ITIS (an explanation of GBIF's data integration activities)

Roderic D. M. Page at BIO.GLA.AC.UK
Fri Jun 25 00:40:33 CDT 2004

>There is one thing wrong with your illustration using an albatross and an
>ITIS number.  If the listing under that ITIS number gives only NODC as a
>source you have a dead end.  There is no published work to which one can
>I think that using an albatross as an example was very appropriate.

I guess from my point of view, this isn't such a problem. If I use
ITIS as source to check a name, then what matters is does the name
exist in ITIS. Where ITIS got it from is less important -- I have to
trust somebody.
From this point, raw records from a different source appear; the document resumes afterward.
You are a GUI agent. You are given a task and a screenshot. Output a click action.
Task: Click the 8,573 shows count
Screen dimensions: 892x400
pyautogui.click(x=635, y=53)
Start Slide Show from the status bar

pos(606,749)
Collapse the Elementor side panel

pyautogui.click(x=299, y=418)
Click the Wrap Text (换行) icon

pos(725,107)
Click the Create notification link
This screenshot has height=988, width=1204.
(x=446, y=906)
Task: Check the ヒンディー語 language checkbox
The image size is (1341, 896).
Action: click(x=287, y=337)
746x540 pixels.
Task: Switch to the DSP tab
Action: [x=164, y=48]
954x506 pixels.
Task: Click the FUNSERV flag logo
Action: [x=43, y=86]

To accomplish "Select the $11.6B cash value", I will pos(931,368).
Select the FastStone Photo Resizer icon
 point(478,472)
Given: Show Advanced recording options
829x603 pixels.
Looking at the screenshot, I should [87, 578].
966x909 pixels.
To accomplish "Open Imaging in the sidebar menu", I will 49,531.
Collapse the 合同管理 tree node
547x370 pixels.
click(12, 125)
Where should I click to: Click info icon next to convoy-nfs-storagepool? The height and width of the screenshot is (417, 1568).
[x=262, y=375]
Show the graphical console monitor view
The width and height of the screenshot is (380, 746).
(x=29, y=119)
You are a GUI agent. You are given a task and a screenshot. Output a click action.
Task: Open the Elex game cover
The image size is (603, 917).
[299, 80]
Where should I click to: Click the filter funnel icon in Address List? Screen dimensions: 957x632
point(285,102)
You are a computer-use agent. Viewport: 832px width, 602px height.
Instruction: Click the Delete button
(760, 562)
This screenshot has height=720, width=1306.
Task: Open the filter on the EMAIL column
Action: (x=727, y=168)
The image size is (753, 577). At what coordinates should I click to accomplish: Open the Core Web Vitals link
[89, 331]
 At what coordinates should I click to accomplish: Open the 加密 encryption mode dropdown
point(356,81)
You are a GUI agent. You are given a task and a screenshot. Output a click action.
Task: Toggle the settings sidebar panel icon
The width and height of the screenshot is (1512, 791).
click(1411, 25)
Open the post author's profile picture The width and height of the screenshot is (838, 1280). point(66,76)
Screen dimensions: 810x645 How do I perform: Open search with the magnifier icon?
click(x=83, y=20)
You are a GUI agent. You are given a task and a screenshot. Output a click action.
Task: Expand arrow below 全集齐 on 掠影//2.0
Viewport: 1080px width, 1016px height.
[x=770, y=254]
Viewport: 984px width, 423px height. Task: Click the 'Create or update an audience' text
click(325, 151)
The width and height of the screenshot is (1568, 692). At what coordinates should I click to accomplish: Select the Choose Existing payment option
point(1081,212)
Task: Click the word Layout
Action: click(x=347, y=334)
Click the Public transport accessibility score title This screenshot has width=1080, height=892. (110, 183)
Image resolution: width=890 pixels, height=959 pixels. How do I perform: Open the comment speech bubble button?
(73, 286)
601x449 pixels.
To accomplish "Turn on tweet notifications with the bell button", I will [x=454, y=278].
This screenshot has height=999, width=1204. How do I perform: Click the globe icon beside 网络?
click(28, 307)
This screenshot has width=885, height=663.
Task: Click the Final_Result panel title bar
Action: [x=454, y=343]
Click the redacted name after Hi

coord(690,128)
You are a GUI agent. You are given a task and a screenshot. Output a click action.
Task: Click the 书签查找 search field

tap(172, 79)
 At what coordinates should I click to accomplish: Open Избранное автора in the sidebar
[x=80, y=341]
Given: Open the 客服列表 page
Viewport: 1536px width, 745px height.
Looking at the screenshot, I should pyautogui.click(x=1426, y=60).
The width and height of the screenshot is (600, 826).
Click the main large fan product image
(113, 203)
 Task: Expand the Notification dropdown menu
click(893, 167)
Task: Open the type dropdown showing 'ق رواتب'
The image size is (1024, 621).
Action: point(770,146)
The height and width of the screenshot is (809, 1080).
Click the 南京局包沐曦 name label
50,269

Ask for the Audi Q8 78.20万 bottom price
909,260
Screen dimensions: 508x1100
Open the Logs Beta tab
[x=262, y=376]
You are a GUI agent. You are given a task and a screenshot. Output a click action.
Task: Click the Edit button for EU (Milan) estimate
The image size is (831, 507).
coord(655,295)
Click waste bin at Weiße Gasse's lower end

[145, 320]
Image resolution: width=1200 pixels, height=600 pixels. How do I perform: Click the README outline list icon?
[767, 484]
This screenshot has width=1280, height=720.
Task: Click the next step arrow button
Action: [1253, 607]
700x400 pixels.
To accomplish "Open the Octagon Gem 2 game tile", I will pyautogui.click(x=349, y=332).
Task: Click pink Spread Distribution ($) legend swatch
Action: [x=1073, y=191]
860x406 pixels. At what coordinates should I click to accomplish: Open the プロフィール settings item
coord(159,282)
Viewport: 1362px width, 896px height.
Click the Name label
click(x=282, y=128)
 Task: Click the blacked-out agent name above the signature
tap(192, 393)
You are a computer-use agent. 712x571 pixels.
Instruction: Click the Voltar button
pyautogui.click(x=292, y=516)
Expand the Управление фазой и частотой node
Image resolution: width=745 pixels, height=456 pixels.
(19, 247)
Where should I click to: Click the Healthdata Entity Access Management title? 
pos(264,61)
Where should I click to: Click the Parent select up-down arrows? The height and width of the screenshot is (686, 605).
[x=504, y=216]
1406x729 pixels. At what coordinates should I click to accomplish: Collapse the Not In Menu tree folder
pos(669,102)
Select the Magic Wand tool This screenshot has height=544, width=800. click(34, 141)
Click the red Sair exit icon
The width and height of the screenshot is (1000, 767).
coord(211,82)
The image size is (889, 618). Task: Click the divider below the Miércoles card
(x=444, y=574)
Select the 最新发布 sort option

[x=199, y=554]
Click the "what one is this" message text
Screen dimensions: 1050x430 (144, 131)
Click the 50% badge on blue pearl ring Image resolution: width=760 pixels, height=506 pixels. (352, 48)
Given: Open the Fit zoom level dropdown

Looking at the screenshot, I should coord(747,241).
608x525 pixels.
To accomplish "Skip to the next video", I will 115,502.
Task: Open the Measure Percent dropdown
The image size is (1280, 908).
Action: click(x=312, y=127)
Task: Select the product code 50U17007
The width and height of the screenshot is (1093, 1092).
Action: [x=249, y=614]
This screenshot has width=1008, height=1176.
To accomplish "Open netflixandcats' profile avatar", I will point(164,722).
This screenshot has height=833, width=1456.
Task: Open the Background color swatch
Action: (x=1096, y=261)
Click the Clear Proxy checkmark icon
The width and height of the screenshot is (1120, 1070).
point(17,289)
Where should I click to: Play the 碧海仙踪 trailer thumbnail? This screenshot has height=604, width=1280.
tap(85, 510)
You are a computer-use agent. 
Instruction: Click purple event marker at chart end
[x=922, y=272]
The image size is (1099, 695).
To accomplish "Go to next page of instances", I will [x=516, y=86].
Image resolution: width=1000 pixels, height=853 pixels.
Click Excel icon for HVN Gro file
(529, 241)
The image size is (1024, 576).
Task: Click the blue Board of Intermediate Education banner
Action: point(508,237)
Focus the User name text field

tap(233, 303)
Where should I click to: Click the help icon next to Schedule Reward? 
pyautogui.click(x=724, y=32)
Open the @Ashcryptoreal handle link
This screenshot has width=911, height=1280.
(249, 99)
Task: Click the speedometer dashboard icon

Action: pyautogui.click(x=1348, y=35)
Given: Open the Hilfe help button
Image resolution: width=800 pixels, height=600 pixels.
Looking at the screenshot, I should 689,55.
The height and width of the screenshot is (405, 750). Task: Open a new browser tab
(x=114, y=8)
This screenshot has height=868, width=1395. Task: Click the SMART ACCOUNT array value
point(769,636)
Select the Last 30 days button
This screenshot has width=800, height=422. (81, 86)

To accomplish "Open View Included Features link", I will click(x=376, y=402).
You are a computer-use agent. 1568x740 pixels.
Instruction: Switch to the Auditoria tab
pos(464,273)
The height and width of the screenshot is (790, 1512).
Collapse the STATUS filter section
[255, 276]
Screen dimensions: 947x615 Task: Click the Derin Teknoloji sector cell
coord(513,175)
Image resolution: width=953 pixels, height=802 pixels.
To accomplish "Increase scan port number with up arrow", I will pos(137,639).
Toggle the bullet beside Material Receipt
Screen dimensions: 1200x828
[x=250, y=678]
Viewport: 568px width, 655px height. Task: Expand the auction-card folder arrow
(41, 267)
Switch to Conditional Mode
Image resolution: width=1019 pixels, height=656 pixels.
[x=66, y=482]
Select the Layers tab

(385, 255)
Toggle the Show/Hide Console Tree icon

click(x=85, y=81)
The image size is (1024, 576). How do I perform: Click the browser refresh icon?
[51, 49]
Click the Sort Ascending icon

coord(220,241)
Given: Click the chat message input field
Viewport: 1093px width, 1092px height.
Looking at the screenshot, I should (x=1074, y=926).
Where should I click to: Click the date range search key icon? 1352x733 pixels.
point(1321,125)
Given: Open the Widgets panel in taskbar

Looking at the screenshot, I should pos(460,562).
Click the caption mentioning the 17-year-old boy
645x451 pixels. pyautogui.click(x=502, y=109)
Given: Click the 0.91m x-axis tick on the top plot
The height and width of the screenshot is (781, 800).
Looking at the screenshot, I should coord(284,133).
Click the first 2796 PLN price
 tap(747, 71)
I have no desire to track every name back to its
original publication (I have some 37,000 names to deal with).

Now of course I can be reasonably careful. ITIS assigns a "Record
Credibility Rating" to each name. I could choose to accept only names
which are verified (Diomedea Linnaeus, 1758 is verified, and there
are publications listed that I could go an read). I could also look
up the same name in other databases and see if the details agree.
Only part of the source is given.